[R] Linear relative rate / excess relative risk models

David Winsemius dwinsemius at comcast.net
Thu Jan 9 04:32:53 CET 2014


On Jan 8, 2014, at 3:22 PM, Wollschlaeger, Daniel wrote:

> If I understand you correctly, that is exactly the approach taken by  
> Atkinson & Therneau: They get the baseline rates from published rate  
> tables from the general population, multiply them by the appropriate  
> person-time from their data to get expected counts, and use this as  
> offset.
>
> Unfortunately, I won't have comparable baseline rate tables. And  
> while I could fit a separate model only to the unexposed group for  
> expected counts, I'd prefer to fit both factors (lambda0 and 1+ERR)  
> simultaneously - as it is typically done in the existing literature.
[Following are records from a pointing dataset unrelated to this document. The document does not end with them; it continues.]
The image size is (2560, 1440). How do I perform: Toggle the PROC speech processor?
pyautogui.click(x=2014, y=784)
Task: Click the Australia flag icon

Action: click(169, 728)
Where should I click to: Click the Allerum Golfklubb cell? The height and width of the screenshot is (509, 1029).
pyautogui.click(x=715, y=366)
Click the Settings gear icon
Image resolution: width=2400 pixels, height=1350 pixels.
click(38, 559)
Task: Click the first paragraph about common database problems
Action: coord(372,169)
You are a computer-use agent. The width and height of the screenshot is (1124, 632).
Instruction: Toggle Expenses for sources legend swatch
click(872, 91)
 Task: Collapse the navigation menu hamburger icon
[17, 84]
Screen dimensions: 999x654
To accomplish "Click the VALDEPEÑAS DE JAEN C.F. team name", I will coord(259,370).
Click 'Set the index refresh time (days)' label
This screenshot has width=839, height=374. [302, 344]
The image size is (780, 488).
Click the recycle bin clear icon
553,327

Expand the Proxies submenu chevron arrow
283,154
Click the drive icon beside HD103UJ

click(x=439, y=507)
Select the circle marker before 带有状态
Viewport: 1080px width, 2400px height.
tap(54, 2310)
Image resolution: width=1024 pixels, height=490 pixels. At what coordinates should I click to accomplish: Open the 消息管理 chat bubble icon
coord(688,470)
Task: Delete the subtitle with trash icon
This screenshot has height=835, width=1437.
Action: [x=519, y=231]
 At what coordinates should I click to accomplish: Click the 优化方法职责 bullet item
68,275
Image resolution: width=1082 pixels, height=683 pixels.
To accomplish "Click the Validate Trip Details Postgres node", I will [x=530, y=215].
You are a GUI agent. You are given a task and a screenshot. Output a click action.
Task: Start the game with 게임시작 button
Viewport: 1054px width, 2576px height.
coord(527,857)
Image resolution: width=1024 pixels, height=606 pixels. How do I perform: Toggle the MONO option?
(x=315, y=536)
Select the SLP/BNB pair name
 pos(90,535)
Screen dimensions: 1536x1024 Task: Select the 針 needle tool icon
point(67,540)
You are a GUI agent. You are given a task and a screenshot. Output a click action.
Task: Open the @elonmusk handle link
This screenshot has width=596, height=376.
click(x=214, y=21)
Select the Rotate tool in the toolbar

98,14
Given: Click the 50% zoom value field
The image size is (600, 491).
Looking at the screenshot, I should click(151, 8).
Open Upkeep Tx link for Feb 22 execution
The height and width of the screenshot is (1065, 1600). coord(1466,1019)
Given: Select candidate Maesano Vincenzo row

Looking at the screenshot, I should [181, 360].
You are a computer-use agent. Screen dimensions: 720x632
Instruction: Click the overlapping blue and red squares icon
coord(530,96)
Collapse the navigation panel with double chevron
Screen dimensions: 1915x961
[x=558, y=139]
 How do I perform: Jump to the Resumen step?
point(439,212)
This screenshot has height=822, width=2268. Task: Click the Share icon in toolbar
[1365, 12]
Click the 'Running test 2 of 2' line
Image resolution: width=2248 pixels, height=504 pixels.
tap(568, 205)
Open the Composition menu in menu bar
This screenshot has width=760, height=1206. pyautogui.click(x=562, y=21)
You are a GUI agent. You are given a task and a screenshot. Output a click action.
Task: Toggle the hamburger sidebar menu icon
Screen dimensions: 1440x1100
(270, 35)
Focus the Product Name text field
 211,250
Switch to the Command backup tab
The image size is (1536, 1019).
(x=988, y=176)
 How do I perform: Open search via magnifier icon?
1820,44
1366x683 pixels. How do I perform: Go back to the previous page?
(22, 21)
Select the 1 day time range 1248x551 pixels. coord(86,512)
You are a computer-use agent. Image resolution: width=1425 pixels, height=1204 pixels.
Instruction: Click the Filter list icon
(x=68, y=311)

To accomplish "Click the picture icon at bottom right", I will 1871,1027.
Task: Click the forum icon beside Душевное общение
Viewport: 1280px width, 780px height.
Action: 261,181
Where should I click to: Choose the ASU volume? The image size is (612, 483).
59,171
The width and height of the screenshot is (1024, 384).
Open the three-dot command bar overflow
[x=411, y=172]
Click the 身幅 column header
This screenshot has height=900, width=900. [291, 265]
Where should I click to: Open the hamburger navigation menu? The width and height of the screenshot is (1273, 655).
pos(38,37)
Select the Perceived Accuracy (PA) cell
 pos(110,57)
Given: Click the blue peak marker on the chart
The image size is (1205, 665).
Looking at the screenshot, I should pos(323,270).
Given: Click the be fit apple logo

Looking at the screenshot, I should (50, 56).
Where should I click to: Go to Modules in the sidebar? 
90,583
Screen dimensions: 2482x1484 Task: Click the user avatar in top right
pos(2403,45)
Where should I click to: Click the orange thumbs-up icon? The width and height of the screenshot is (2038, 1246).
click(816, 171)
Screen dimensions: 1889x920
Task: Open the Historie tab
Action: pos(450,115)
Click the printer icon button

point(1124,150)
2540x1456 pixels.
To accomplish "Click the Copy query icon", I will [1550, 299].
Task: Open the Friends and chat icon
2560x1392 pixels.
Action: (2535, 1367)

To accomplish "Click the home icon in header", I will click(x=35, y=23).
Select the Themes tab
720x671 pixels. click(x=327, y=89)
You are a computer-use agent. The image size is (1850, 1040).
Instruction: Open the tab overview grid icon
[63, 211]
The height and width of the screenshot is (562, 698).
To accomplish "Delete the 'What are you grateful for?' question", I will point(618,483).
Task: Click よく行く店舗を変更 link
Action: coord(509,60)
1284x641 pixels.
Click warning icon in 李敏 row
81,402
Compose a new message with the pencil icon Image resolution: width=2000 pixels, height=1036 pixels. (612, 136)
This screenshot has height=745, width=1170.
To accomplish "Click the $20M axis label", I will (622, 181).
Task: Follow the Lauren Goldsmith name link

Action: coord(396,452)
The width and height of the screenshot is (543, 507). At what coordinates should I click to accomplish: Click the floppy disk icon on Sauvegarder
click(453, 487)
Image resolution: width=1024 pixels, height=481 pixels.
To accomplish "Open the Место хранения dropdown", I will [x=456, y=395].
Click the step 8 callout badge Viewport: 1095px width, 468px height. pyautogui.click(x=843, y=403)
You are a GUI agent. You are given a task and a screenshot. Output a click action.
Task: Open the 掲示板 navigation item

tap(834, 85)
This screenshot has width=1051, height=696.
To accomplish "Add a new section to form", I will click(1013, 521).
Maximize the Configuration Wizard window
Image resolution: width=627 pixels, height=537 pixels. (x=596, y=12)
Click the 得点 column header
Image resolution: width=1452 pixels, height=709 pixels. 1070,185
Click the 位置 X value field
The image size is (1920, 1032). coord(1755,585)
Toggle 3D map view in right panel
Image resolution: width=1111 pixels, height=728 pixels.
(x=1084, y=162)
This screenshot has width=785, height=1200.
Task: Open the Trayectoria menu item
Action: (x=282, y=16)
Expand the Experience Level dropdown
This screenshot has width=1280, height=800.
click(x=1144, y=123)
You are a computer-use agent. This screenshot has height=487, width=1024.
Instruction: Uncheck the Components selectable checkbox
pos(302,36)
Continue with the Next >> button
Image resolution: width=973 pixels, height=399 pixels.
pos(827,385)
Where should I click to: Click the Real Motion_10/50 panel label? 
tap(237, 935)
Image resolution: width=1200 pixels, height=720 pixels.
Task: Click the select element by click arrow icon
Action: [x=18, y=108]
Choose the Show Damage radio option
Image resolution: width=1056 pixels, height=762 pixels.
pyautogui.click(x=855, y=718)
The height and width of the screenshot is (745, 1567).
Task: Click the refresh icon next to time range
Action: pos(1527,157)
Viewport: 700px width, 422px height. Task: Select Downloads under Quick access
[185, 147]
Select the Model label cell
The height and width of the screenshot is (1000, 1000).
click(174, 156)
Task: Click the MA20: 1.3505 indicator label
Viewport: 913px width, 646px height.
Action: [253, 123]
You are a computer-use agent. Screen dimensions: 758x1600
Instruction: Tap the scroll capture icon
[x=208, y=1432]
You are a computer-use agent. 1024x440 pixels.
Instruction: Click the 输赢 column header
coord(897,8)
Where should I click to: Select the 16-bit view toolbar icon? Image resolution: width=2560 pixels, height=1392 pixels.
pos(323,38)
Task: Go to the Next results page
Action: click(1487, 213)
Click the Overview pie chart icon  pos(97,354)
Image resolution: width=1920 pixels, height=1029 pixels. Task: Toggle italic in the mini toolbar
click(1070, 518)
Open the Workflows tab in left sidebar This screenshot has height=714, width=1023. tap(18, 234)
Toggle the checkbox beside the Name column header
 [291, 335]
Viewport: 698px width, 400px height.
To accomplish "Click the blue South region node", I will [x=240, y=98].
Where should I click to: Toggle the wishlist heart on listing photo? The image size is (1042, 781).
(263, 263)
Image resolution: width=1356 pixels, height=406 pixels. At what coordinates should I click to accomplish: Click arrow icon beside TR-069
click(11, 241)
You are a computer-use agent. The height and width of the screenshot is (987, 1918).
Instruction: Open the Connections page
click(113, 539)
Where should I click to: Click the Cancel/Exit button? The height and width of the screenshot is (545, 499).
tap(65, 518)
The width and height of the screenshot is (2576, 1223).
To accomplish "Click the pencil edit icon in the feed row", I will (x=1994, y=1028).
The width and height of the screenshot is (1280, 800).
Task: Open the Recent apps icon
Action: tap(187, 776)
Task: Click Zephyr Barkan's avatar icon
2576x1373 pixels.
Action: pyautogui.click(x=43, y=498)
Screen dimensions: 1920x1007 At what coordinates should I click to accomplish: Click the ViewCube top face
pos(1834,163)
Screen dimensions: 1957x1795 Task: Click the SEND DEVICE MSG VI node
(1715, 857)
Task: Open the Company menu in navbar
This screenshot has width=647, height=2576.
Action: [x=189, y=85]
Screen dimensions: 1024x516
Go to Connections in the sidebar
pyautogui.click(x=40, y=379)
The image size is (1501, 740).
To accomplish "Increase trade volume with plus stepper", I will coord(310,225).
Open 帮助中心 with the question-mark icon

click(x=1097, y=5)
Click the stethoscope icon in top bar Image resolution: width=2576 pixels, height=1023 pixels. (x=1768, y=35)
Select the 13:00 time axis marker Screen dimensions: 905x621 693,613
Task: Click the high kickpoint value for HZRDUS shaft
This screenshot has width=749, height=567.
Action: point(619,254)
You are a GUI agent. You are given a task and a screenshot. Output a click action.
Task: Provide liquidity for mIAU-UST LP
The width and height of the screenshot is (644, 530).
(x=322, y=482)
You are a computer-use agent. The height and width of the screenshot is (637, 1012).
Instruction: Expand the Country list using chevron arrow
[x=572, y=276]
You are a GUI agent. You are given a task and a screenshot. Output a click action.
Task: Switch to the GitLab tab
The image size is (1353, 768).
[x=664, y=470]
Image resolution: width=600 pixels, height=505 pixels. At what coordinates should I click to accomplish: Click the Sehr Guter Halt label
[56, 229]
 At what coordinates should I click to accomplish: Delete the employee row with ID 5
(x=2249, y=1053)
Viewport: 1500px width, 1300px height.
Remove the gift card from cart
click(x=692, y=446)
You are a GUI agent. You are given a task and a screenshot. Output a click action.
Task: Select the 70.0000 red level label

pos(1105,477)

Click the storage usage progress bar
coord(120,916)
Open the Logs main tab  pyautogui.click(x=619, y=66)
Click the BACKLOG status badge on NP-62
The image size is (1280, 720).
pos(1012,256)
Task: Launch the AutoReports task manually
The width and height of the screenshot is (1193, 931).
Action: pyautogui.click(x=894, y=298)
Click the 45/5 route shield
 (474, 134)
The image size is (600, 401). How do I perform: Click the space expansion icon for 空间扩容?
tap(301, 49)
If you would describe your data situation more completely (ideally  
with a reproducible example) you might get a better answer. It's also  
considered polite on this mailing list to include the email chain, so  
appending original question:

-- 
David

>
> Best, Daniel
>
> ________________________________________
> Von: David Winsemius [dwinsemius at comcast.net]
> Gesendet: Mittwoch, 8. Januar 2014 19:06
> An: Wollschlaeger, Daniel
> Cc: r-help at r-project.org
> Betreff: Re: [R] Linear relative rate / excess relative risk models
>
> I would fit a Poisson model to the dose-response data with offsets  
> for the baseline expecteds.

David Winsemius, MD
Alameda, CA, USA

============================
My question is how I can fit linear relative rate models (= excess  
relative risk models, ERR) using R. In radiation epidemiology, ERR  
models are used to analyze dose-response relationships for event rate  
data and have the following form [1]:

lambda = lambda0(z, alpha) * (1 + ERR(x, beta))

* lambda is the event rate
* lambda0 is the baseline rate function for non-exposed persons and  
depends on covariates z with parameters alpha
* ERR is the excess relative risk function for exposed persons and  
depends on covariates x (among them dose) with parameters beta
* lambda/lambda0 = 1 + ERR is the relative rate function

Often, the covariates z are a subset of the covariates x (like sex and  
age). lambda is assumed to be log-linear in lambda0, and ERR typically  
has a linear (or lin-quadratic) dose term as well as a log-linear  
modifying term with other covariates:

lambda0 = exp(alpha0 + alpha1*z1 + alpha2*z2 + ...)
ERR = beta0*dose * exp(beta1*x1 + beta2*x2 + ...)

The data is often grouped in form of life tables with the observed  
event counts and person-years (pyr) for each cell that results from  
categorizing and cross-classifying the covariates. The counts are  
assumed to have a Poisson-distribution with mean mu = lambda*pyr, and  
the usual Poisson-likelihood is used. The interest is less in lambda0,  
but in inference on the dose coefficient beta0 and on the modifier  
coefficients beta.

In the literature, the specialized Epicure program is almost  
exclusively used. Last year, a similar question on R-sig-Epi [2] did  
not lead to a successful solution (I contacted the author). Atkinson &  
Therneau in [3] discuss excess risk models but get lambda0 separately  
from external data instead of fitting lambda0 as a log-linear term.  
Some R packages sound promising to me (eg., gnm, timereg) but I  
currently don't see how to correctly specify the model.

Any help on how to approach ERR models in R is highly appreciated!